La parola “gigawatt” ricorda una scena iconica di Ritorno al futuro, dove Doc Brown esclama disperato che per attivare la DeLorean servono “1.21 gigawatt!”. Allora sembrava un’unità di misura fantascientifica, oggi è la base operativa di un’infrastruttura globale che potrebbe decidere chi avrà il potere computazionale sufficiente per allenare le AI generaliste di domani. E se pensi che tutto questo sia esagerato, considera che 4.5 gigawatt è circa tre volte il consumo energetico dell’intera rete di data center di Meta. Il fatto che si parli solo marginalmente di sostenibilità o impatto ambientale, in un progetto di queste dimensioni, è un silenzio che fa più rumore di qualsiasi annuncio da keynote.

Non stiamo assistendo a una corsa tecnologica, ma a una guerra infrastrutturale, dove i vincitori non saranno gli inventori, ma i concessionari. Oracle, con il suo approccio da “autostrada della computazione”, ha semplicemente affittato le corsie preferenziali al miglior offerente. La vera innovazione, quella dei pionieri, è stata sostituita dal project financing e dai memorandum d’intesa multilaterali. Lo chiamano ecosistema, ma somiglia sempre più a un’oligarchia siliconica.

Nel frattempo, i piccoli player, le startup, gli universitari e i sognatori che una volta popolavano il mondo AI, sono costretti a rincorrere API sempre più costose, modelli chiusi, e servizi cloud il cui prezzo sale con la velocità del Nasdaq. OpenAI oggi non apre nulla: si affida a Oracle per scalare, a Microsoft per integrare quando non ci litiga e agli Emirati per diversificare. Un triangolo perfetto, se sei un CFO. Un disastro, se credi ancora nella neutralità tecnologica.

La verità è che il futuro dell’intelligenza artificiale si sta decidendo nei boardroom, non nei laboratori. L’AI è già passata dalla fase romantica della ricerca a quella cruda del monopolio computazionale.
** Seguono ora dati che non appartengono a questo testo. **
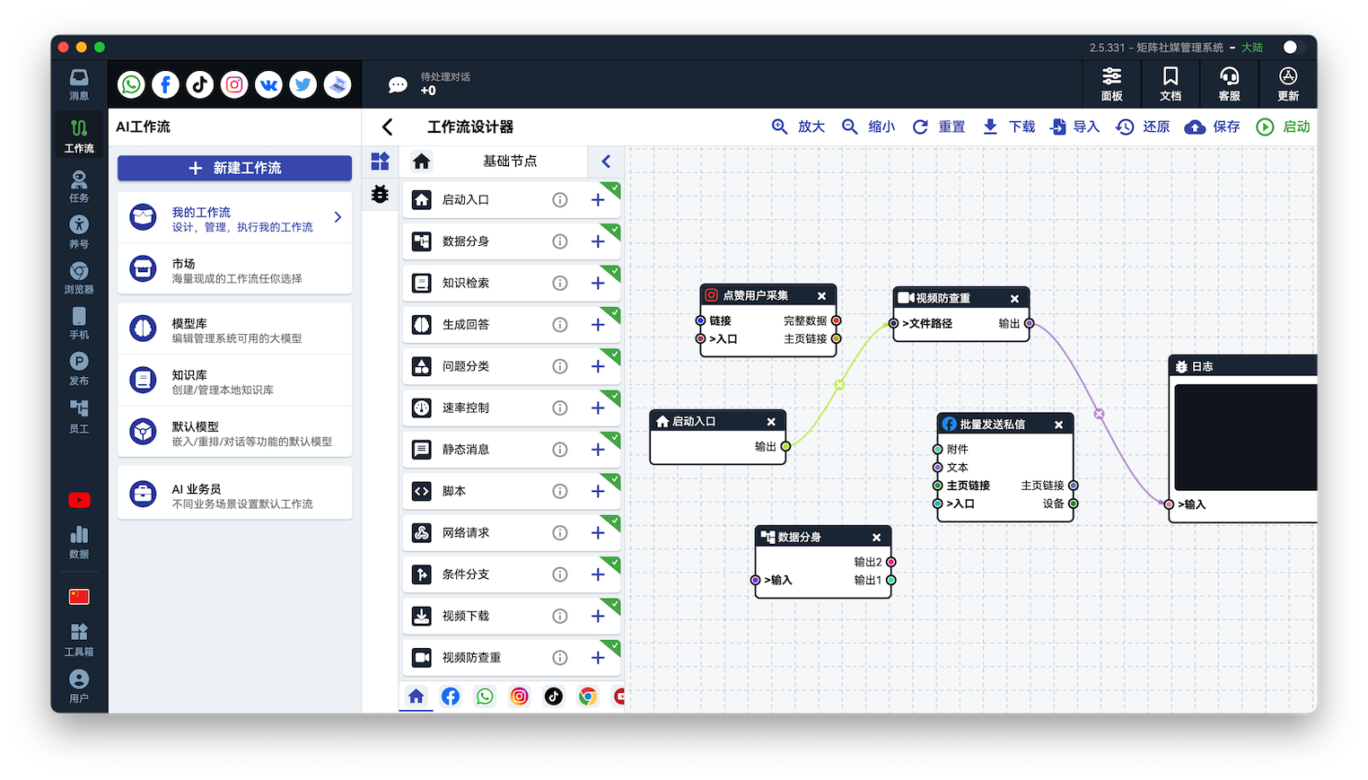Select the Twitter icon in top bar
Image resolution: width=1368 pixels, height=780 pixels.
(303, 84)
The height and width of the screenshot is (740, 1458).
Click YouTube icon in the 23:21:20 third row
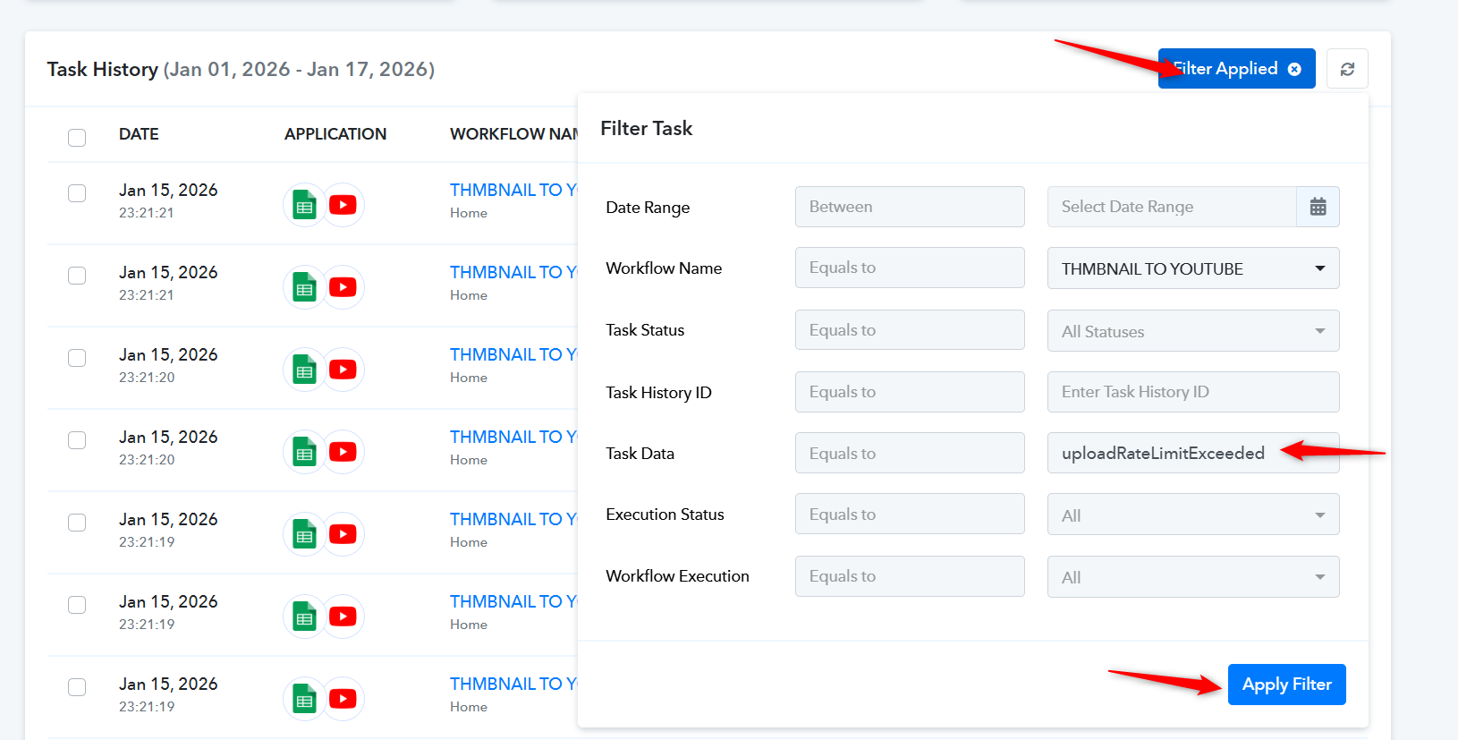pos(343,370)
E mentre ci affanniamo a discutere di bias nei modelli, copyright nei dataset, o hallucinations nei chatbot, le partite vere si giocano su quanti megawatt riesci a mettere sotto contratto nei prossimi due anni.
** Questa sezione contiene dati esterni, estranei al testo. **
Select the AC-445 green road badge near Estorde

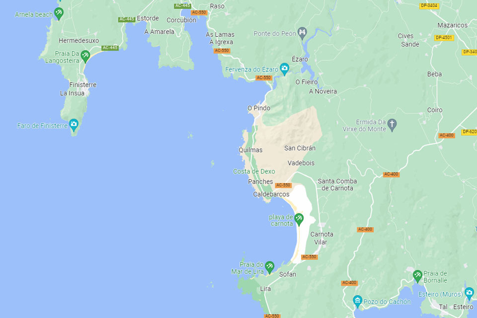point(127,19)
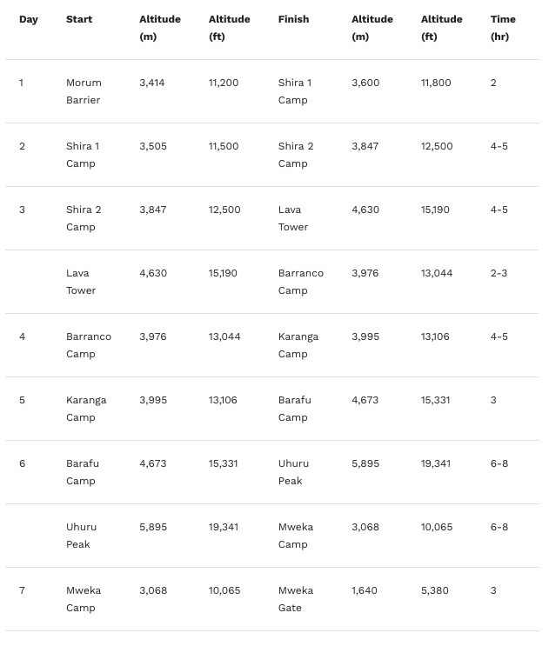Click the Shira 1 Camp finish cell
The image size is (549, 646).
tap(295, 91)
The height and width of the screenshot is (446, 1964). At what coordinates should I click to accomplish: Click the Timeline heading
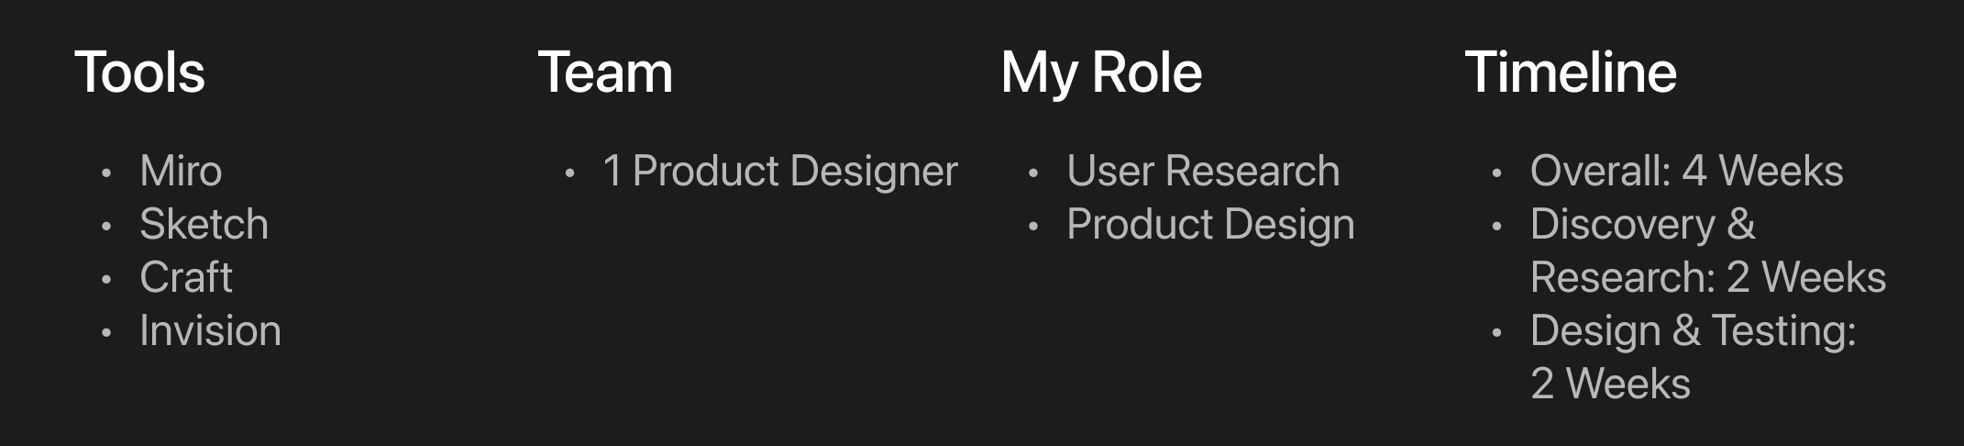pyautogui.click(x=1571, y=72)
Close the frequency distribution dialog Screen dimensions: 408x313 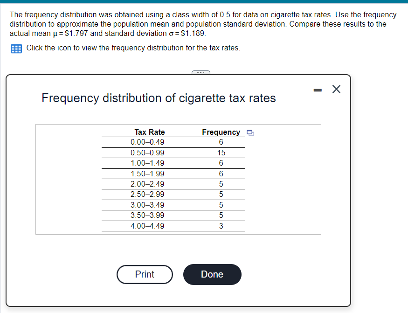(337, 89)
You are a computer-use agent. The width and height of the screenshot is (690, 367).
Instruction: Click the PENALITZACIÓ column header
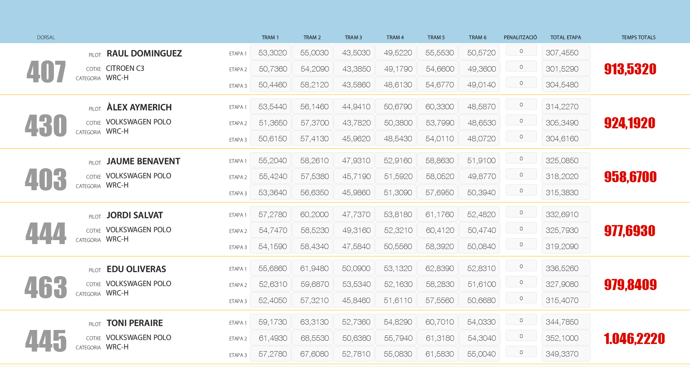coord(520,37)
Non serve leggere tra le righe per capire dove stiamo andando. Basta leggere i numeri. 500 miliardi di dollari. 4.5 gigawatt. Centinaia di ettari di terra in Texas, Wyoming, Ohio. Le intelligenze artificiali del futuro non nasceranno nei laboratori, ma nei deserti, accanto alle linee elettriche ad alta tensione. E saranno addestrate da entità che hanno più in comune con un consorzio di appalti che con una facoltà di ingegneria.

Stargate non è un progetto, è un simbolo. La porta verso una nuova forma di dominio, dove la potenza computazionale è il nuovo petrolio. E Oracle, nel ruolo inaspettato del fornitore imperiale, ha appena firmato il contratto del secolo.